With the emergence of social media, workplace conversations that used to take place near the water cooler have shifted to the Internet. More people are using platforms like Twitter and Facebook to vent frustrations about their jobs, and several labor cases have emerged recently where individuals have been punished for comments posted online.
Earlier this month, the National Labor Relations Board (NLRB) filed a complaint against an ambulance service for illegally firing an employee who lambasted her supervisor on Facebook.
While the conflict certainly raises freedom of speech issues, it also tests the boundaries of current labor laws and whether they can protect workers’ rights in the digital age. The NLRB is now arguing for the first time that workers’ criticisms of employers on social networking sites are protected by federal labor law.
The National Labor Relations Act (NLRA) gives employees the right to discuss their working conditions or unionization, and prohibits employers from punishing workers for doing so. The NLRB alleges that the employer, American Medical Response, violated the NLRA by punishing the worker, Dawnmarie Souza, over her Facebook comments as part of an “overly broad blogging and Internet posting policy.” The NLRB also says the Connecticut-based company denied union representation to Souza during an internal performance report.
The crux of the issue is deciding whether or not Souza’s Facebook comments (she referred to her boss a psychiatric patient) fall under “protected concerted activity.” In other words, if it is decided that the online comment is a conversation with co-workers, it would fall under the the NLRA law that allows employees to discuss workplace concerns. The company denies this claim, saying that Souza’s actions do not fall under “concerted activity” and that she was fired based on “complaints about her behavior.” (The New York Times notes cases in which a worker disparaging of a supervisor was not entirely protected, further complicating how this case will unfold.)
In the United States, the legal hearing for Souza’s dismissal is scheduled for January. But despite the NLRB’s efforts to enforce labor laws, one wonders if the current NLRA regulations are adequate.
This is hardly the first time an employee has been fired due to social media. In fact, the number of U.S. workers who have been fired for violating a company policy has grown. A 2009 study by the Internet security firm Proofpoint found that employee-related problems involving social networking increased from 12 percent the previous year to 17 percent. U.S. companies also fired twice as many employees - growing from four to eight percent - for violations on websites that include Facebook.
(It is not only Americans who are facing punishments for online speech. In China, a 46-year-old woman was recently sentenced to a year of hard labor for “disrupting social order.” Cheng Jianping re-published a sarcastic comment by her fiance, who suggested that people smash a Japanese pavilion at the Shanghai Expo. The human rights group Amnesty International urged the Chinese government to release Cheng, and added that she may be the first Chinese citizen to become a prisoner of conscience because of a single Tweet.)
Whether domestically or abroad, the convergence between social media and labor rights is a relatively new phenomenon.
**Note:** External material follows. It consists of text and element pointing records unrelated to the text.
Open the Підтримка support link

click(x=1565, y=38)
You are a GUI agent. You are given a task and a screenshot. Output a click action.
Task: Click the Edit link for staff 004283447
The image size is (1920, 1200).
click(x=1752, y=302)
While labor cases related to social networking have grown, there doesn’t seem to be any far-reaching domestic or international laws governing employee protections for union or worker-related activity online. Currently, employers set their own company-wide policies, but fewer than 10 percent have actual social media guidelines. And unlike Europe, American employers have loose guidelines to search a potential employee’s private information.
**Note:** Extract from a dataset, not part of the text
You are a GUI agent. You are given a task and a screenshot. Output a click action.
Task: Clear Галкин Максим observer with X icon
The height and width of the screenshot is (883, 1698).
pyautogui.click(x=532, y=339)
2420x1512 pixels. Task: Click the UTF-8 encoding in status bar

In the United States, the NLRA, enacted in 1935, was recently criticized for being out of touch with workplace issues. Similarly, Cheng’s labor camp sentence has wide implications for international labor rights. Companies, workers and citizens around the world are incorporating these new communication mediums. Additional workers’ rights issues related to social media will likely emerge in the future — so perhaps it’s time for a legal upgrade.